◆ Data supplied ◆

· · ·

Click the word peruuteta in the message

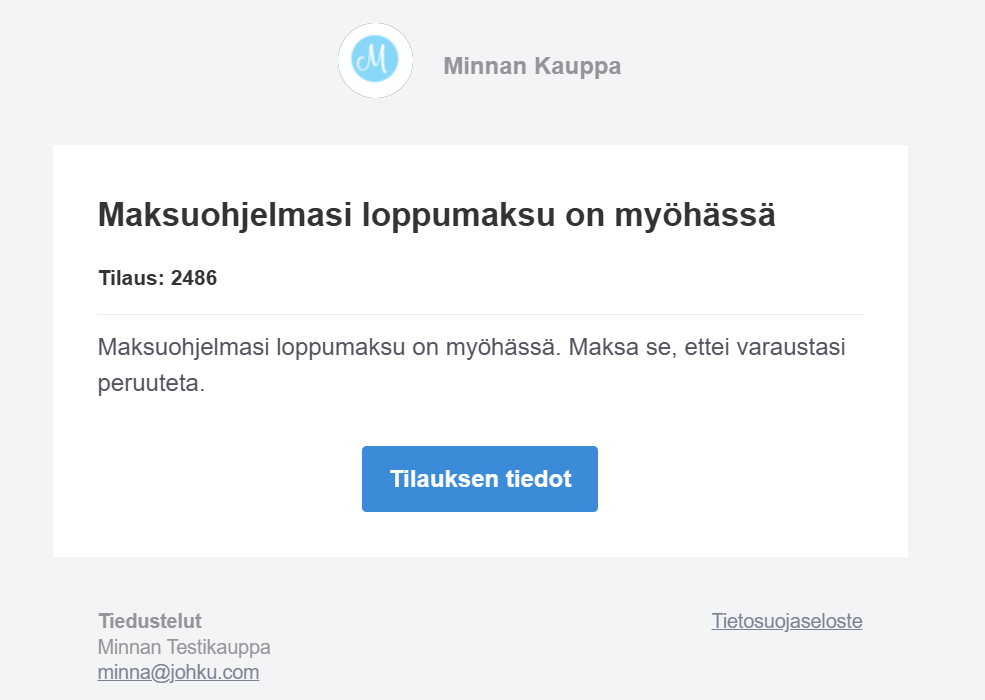tap(151, 383)
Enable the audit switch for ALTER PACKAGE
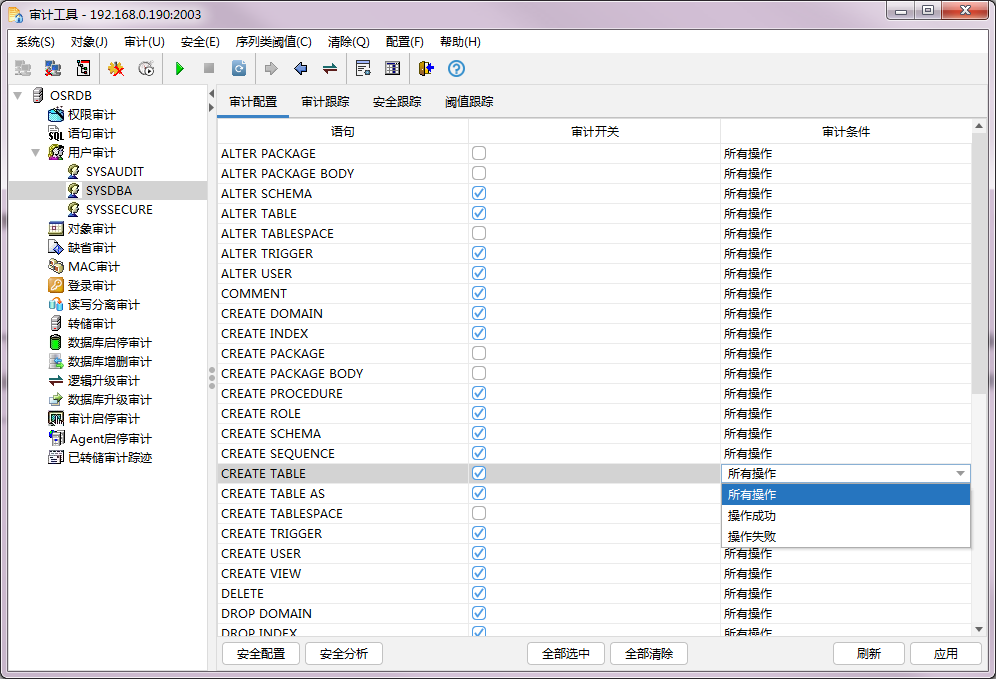 pos(478,153)
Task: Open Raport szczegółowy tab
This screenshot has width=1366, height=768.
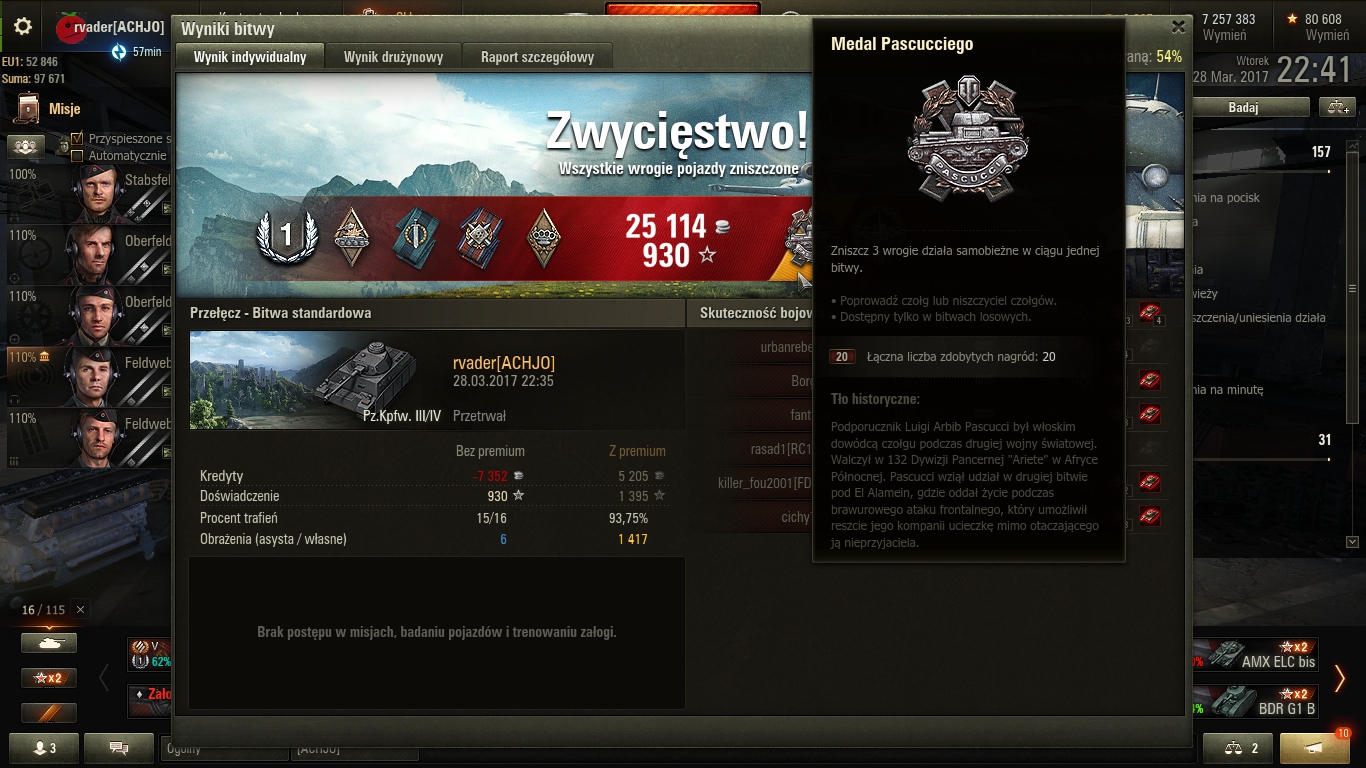Action: [x=537, y=57]
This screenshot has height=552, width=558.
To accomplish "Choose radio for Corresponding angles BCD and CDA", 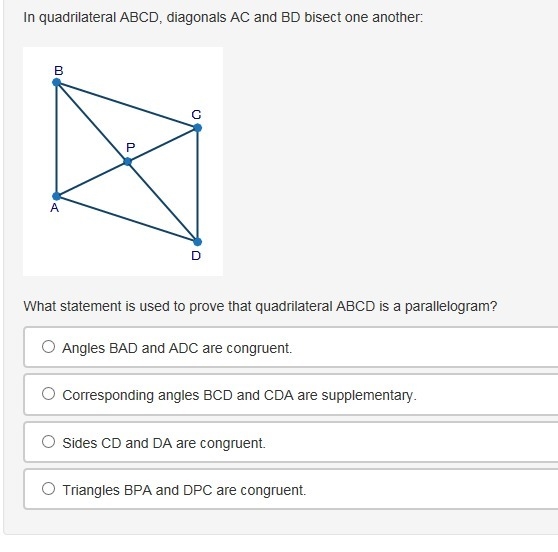I will pyautogui.click(x=48, y=394).
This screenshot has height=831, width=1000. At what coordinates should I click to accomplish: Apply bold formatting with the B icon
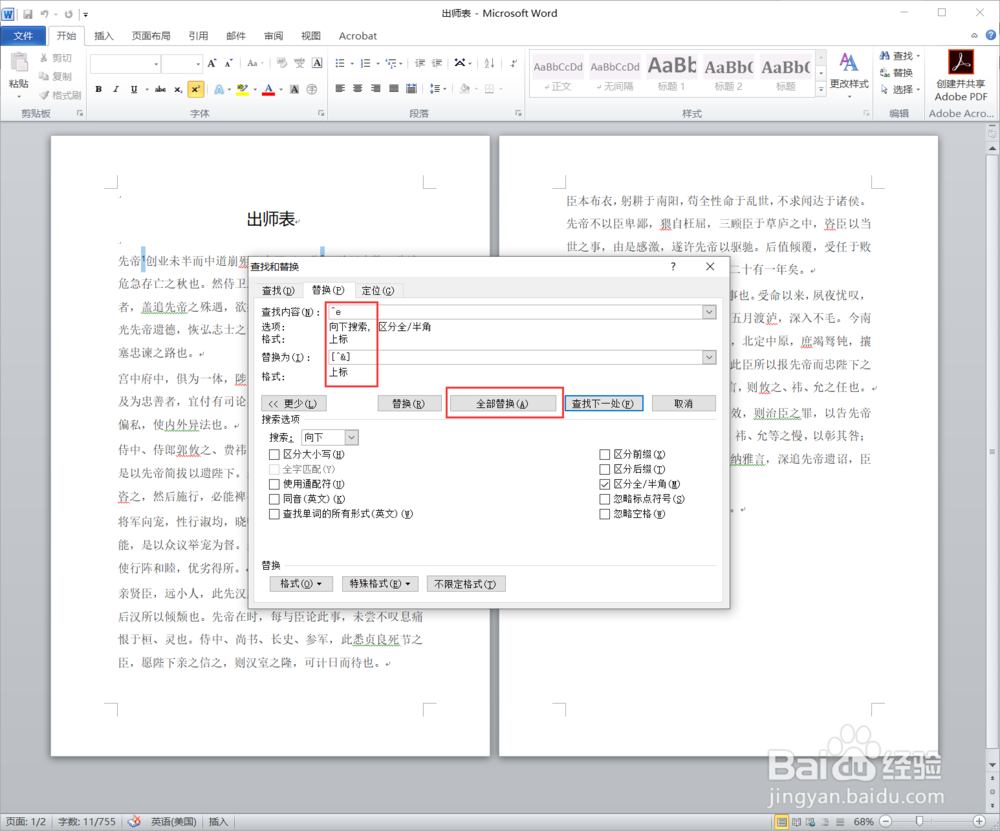point(98,88)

· · ·

◆ Task statement ◆
The lines running from the beginning of the listing above through the line that holds "This screenshot has height=552, width=558." are to be duplicated exactly, both ends kept, pictures omitted.

◆ Output of the exercise ◆
Click the word peruuteta in the message

tap(151, 383)
Enable the audit switch for ALTER PACKAGE
 pos(478,153)
Task: Open Raport szczegółowy tab
This screenshot has width=1366, height=768.
Action: [x=537, y=57]
This screenshot has height=552, width=558.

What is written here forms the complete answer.